## Your assignment
Lines where the string "will" appears are to be copied from the entries below.

## Material for this exercise
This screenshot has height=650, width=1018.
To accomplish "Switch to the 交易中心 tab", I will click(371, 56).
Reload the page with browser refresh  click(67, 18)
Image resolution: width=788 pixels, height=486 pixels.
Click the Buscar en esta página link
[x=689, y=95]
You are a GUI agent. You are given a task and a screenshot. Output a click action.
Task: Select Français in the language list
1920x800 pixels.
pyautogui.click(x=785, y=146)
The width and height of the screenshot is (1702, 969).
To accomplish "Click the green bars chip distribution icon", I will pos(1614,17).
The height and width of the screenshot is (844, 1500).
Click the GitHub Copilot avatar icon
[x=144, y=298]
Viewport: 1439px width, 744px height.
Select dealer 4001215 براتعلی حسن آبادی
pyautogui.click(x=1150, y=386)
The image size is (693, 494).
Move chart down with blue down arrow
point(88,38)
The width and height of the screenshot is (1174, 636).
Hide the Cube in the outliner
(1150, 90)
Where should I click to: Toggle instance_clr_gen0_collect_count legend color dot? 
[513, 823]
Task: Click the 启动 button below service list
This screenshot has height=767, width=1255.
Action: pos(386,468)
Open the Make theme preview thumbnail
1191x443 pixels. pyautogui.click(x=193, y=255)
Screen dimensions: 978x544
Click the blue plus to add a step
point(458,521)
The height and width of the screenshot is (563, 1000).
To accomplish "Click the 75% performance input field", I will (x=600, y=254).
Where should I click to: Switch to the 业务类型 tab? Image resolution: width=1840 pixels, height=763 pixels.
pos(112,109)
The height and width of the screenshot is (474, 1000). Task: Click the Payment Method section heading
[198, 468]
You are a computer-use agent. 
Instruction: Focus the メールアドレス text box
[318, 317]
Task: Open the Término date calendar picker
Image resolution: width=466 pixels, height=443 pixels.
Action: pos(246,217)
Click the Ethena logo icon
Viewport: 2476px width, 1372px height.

## Answer for the task
To accomplish "Switch to the 交易中心 tab", I will click(371, 56).
To accomplish "Click the green bars chip distribution icon", I will pos(1614,17).
To accomplish "Click the 75% performance input field", I will (x=600, y=254).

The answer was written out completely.